(November 21, 2011) – With the Congressional SuperCommittee set to fail to reach a compromise over debt reductions, chief investment officers should be prepared for a counterintuitive result: an increases in value of their US sovereign debt holdings.
“The global markets continue to act today from a ‘risk on or risk off’ point of view,” according to Steve Case, an investment consultant with Mercer. “U.S. Treasuries are the ‘risk off’ investment of choice. So, having the SuperCommittee fail has a counterintuitive result: people want to reduce risk in their portfolios and in turn purchase U.S. Treasuries as the US Congress fails to act.”
The so-called SuperCommittee – the result of negotiations earlier in the year over America’s debt ceiling—was meant to come up with $1.2 trillion in budget cuts in hopes of stabilizing the nation’s financial and political situation. Reports out of Washington, however, show the likely result to be failure as the deadline for their work fast approaches.
As Case notes, the beneficiaries of such a political failure and corresponding rise in Treasuries value are those currently with holdings in U.S. debt. Among asset owners, this likely will include those with holdings in strategies such as risk parity products and liability-driven investing strategies (LDI). Those that are looking to enter into an LDI framework, however, could be further disinclined to do so at current bond prices.
RogersCasey’s Tim Barron adds: “Over the last several weeks it became fairly clear that the so called Super Committee was going to fail to deliver on the desired bipartisan approach to a deficit reduction plan. It is equally clear that even if they had arranged some gimmicks to give the illusion of cooperation, the next Congress could unravel everything before there would be any actual impact upon spending or revenue. The Committee’s failure is no more than another guidepost signaling to asset owners that the problems in the U.S. are going to require more drama in the years to come.”
This counterintuitive result should perhaps no longer be counterintuitive. When Standard & Poor’s downgraded U.S. Treasuries earlier this year, a flight to quality ensued—with the winner being U.S. Treasuries. The market movement caught many—including bond guru Bill Gross—unaware.

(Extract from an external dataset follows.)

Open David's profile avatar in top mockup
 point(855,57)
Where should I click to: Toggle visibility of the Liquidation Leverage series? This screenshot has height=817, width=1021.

In an interview with the Financial Times in August, Gross, the manager of the world’s largest bond fund, said that it had been a “mistake to bet so heavily against the price of U.S. government debt.” He noted that he wishes he had invested more in U.S. governmental debt earlier this year. “It was my/our mistake in thinking that the U.S. economy can chug along at 2% real growth rates,” the newspaper cited Gross as saying. “The US and developed economies are near the recessionary dividing point.”